The scene left behind was brutal: the chamber floor soaked with blood, Sumner’s desk in disarray. The Senator himself was slumped unconscious on the ground, surrounded by shards of Brooks’ cane. A witness described it as “one of the most cold-blooded, high-handed outrages” in history.19
As Sumner was “bleeding copiously from [his] frightful wounds,” Brooks calmly walked down the steps of the Capitol and out into the city.20
In the street, he met the governor of Missouri. Since Washington would be “full of rumors” in the coming days, he wanted his “friends to understand precisely what I have done, and why I did it.” Brooks had no regrets: he had “punished [Sumner] to my satisfaction.”21
In fact, he would have “forfeited my own self respect” had he not committed the assault.22 Publicly, Brooks always maintained calmly that Sumner “caused the attack, invited the violence, and deserved his beating.”23
In private, though, he was far more enthusiastic about his actions.
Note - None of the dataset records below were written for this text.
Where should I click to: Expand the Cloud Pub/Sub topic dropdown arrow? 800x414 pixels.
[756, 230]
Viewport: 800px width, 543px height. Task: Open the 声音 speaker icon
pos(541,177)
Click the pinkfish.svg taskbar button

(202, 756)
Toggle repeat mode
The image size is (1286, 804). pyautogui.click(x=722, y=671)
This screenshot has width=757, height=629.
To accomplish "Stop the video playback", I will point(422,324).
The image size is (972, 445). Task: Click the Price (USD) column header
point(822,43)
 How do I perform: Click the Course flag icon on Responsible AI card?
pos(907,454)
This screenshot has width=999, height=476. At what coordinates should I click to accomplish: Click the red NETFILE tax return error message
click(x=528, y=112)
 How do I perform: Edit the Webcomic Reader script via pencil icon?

In a letter to his brother, he wrote, “Every lick went where I intended.”24
Brooks was arrested shortly afterwards but immediately freed by friends on a $500 bond. When his case saw trial, he was merely slapped on the wrist.
The legal milieu of Washington was “very friendly to” the neighboring South’s honor culture and sympathetic to Brooks’ claim of offense.25 He was fined $300 and served no jail time, partly because the government’s attorney—the son of Francis Scott Key—reviled Sumner and was lax in his prosecution of Brooks.
In Congress, Brooks also avoided real consequences. The Senate ruled it had no right to punish a non-member. A House motion to expel Brooks and censure Keitts gained a majority but not the necessary two-thirds of votes. In a show of conciliation, both resigned anyway.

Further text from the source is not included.